**WHAT THE TASK ASKS**:
Where a line of the listing below includes the word "Expand", reproduce that line.

**TASK DATA**:
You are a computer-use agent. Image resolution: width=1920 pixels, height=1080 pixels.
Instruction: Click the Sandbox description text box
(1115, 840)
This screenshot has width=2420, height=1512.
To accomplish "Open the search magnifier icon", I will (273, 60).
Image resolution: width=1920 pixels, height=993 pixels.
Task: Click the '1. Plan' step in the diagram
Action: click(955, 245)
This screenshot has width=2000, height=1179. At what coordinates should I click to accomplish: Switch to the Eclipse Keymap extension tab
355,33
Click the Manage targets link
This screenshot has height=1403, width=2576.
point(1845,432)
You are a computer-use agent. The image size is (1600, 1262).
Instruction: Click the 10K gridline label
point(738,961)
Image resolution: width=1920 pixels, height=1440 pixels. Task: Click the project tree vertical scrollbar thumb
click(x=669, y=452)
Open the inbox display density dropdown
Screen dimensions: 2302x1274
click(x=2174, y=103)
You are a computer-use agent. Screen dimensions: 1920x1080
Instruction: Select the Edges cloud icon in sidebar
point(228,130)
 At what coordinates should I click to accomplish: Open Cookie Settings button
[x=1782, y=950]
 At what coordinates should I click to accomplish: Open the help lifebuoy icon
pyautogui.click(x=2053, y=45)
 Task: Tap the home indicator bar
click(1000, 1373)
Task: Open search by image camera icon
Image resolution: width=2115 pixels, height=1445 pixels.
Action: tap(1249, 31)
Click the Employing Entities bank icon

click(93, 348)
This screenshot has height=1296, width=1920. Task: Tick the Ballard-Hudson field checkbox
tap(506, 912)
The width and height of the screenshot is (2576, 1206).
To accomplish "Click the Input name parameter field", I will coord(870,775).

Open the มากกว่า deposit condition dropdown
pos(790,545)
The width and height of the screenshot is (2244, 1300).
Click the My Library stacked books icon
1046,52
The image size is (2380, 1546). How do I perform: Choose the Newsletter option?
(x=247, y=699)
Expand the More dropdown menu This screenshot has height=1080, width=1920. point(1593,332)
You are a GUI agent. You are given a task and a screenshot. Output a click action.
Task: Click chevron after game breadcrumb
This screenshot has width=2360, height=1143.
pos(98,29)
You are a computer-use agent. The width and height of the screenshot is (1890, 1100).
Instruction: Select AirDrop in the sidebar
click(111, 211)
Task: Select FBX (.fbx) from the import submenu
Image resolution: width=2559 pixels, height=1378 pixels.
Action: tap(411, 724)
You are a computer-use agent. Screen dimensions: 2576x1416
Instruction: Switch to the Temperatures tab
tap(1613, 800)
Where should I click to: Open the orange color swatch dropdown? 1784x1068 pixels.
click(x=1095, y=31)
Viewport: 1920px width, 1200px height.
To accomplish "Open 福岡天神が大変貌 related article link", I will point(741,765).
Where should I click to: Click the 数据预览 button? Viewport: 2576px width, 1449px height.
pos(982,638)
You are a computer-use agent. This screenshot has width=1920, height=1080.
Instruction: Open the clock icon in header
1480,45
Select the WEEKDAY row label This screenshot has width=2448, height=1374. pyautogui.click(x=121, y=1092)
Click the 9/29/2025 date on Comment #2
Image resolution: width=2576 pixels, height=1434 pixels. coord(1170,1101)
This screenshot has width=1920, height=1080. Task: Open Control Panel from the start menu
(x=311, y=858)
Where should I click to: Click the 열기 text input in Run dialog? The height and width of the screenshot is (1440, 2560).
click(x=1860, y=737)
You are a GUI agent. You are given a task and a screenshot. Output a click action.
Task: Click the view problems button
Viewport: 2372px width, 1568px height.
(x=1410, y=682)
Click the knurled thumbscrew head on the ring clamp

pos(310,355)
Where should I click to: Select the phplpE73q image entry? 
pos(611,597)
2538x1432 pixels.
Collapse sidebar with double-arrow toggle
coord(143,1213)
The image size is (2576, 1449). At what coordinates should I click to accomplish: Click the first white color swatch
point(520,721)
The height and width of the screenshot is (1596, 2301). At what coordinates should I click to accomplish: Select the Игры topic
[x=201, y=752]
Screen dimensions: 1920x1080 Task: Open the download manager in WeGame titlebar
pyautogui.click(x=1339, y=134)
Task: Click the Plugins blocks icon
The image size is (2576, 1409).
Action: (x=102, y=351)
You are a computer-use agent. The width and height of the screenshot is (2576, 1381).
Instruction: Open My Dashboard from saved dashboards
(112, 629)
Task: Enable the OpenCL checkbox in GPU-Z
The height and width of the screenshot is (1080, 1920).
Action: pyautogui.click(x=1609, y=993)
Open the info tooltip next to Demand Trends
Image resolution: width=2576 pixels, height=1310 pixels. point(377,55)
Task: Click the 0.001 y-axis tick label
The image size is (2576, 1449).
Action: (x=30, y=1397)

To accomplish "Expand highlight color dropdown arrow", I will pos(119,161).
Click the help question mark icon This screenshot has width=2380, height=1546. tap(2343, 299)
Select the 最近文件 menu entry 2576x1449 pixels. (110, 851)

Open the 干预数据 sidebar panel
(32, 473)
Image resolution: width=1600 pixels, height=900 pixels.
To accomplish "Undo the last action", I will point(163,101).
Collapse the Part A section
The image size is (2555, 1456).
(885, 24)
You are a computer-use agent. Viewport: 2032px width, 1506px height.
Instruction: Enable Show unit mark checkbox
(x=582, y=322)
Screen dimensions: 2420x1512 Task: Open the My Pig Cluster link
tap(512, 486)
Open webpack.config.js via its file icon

**SOLVED EXERCISE**:
Expand the More dropdown menu This screenshot has height=1080, width=1920. point(1593,332)
To accomplish "Expand highlight color dropdown arrow", I will pos(119,161).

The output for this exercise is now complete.